┌────────

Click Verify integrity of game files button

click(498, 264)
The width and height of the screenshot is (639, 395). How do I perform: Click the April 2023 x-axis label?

└────────
┌────────

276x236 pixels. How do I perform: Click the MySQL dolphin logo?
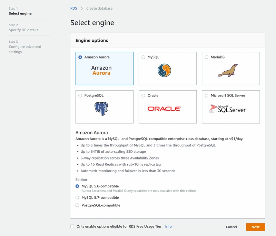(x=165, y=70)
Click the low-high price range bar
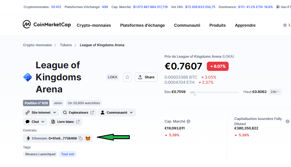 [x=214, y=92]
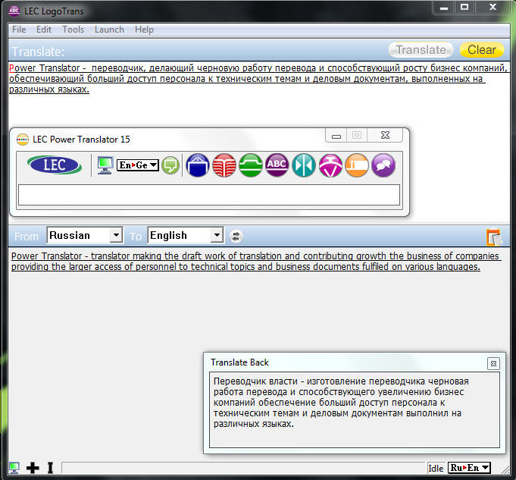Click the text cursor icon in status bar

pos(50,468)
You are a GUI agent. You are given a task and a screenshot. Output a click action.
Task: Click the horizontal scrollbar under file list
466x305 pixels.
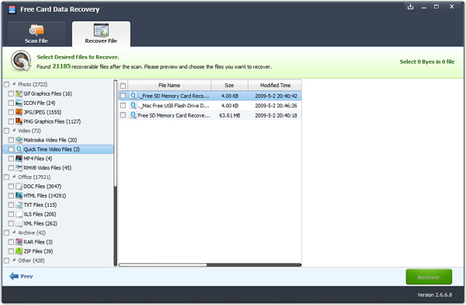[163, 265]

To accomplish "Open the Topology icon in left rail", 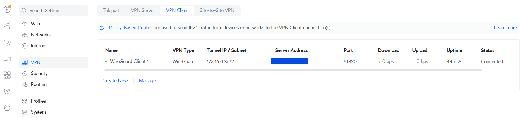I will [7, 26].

└────────

YOUR OBJECTIVE> The answer must consist of every line from the listing above that includes the word "screenshot".

REPLY TO THE TASK>
The width and height of the screenshot is (639, 395). How do I perform: Click the April 2023 x-axis label?
You are a GUI agent. You are given a task and a screenshot. Output a click action.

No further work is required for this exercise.